Items listed in a dataset:
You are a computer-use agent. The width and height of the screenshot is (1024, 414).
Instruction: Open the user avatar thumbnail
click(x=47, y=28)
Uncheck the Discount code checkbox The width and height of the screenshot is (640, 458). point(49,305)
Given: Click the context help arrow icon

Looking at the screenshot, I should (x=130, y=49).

---

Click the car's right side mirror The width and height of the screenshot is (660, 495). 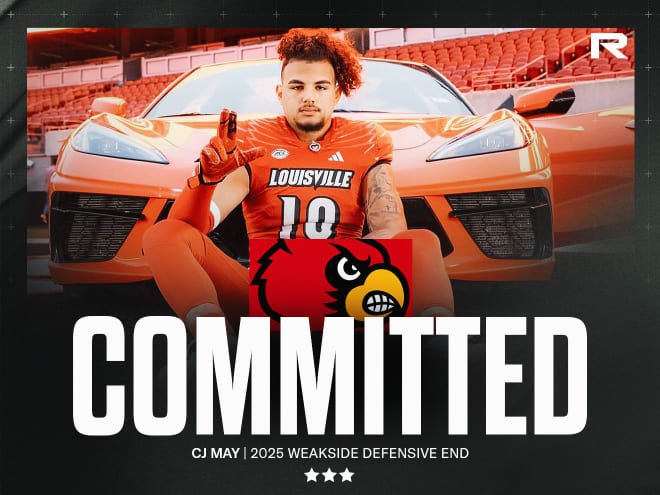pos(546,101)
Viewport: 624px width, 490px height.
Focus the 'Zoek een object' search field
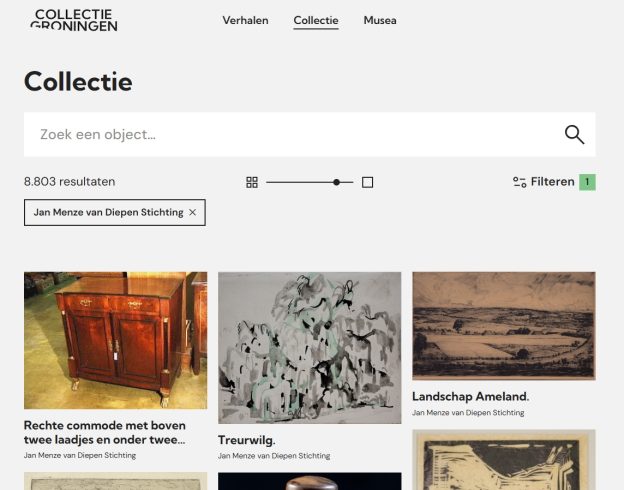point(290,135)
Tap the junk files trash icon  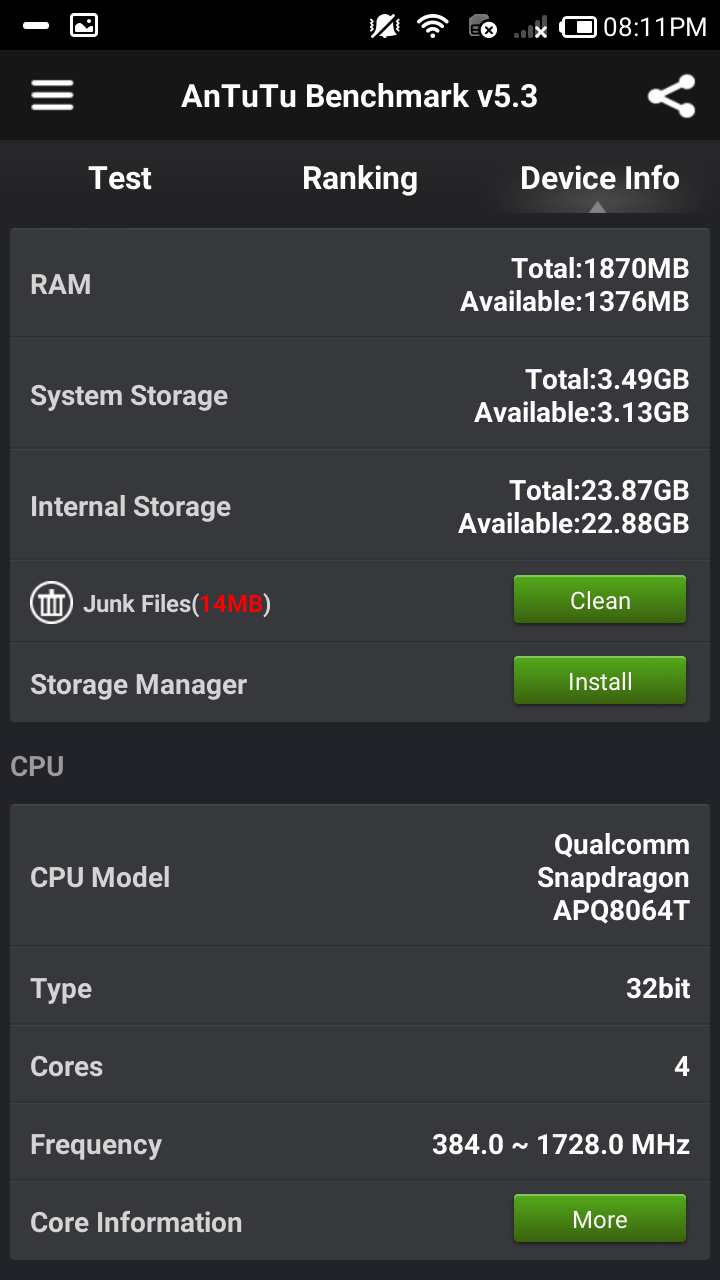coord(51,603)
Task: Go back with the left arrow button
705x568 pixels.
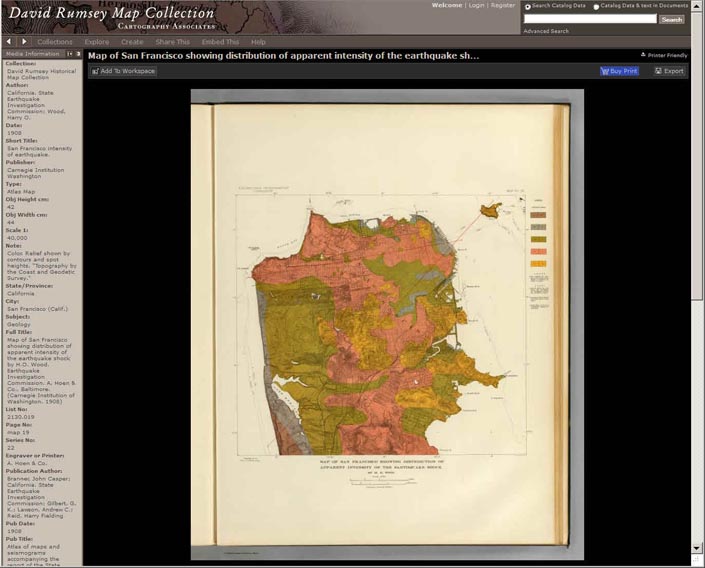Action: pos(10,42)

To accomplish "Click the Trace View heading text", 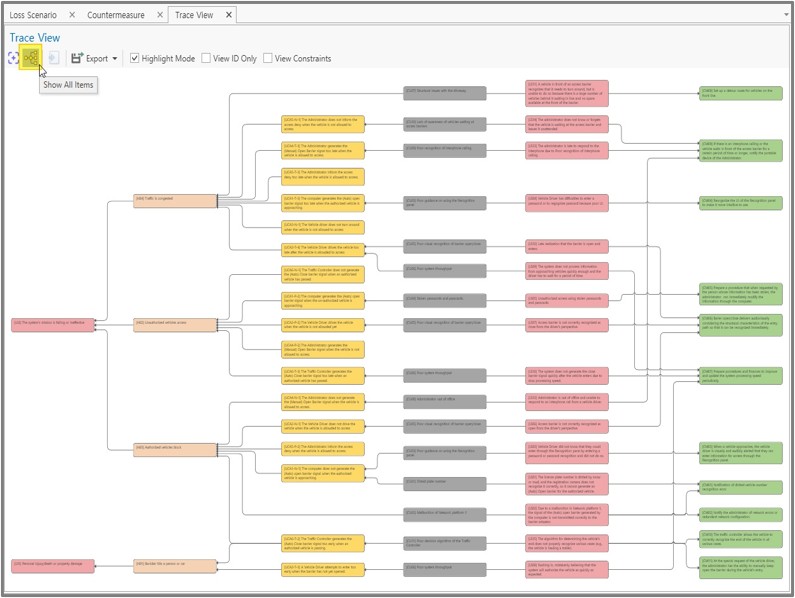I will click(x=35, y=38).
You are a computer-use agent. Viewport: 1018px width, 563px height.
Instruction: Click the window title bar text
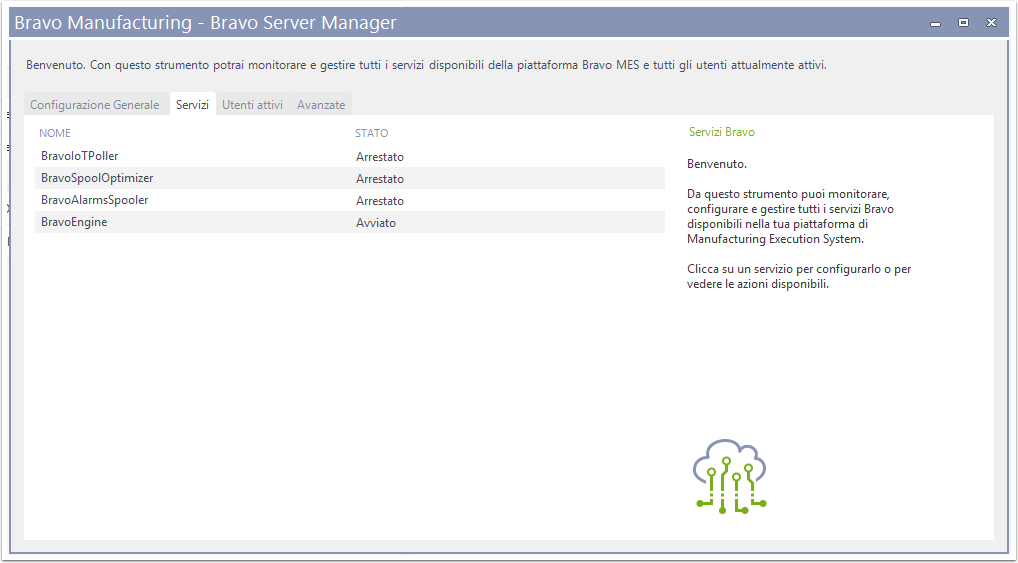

[Task instructions]:
Count of lines holding the string "agent": please work it out for the entries above and give the number alone.

[Answer area]:
2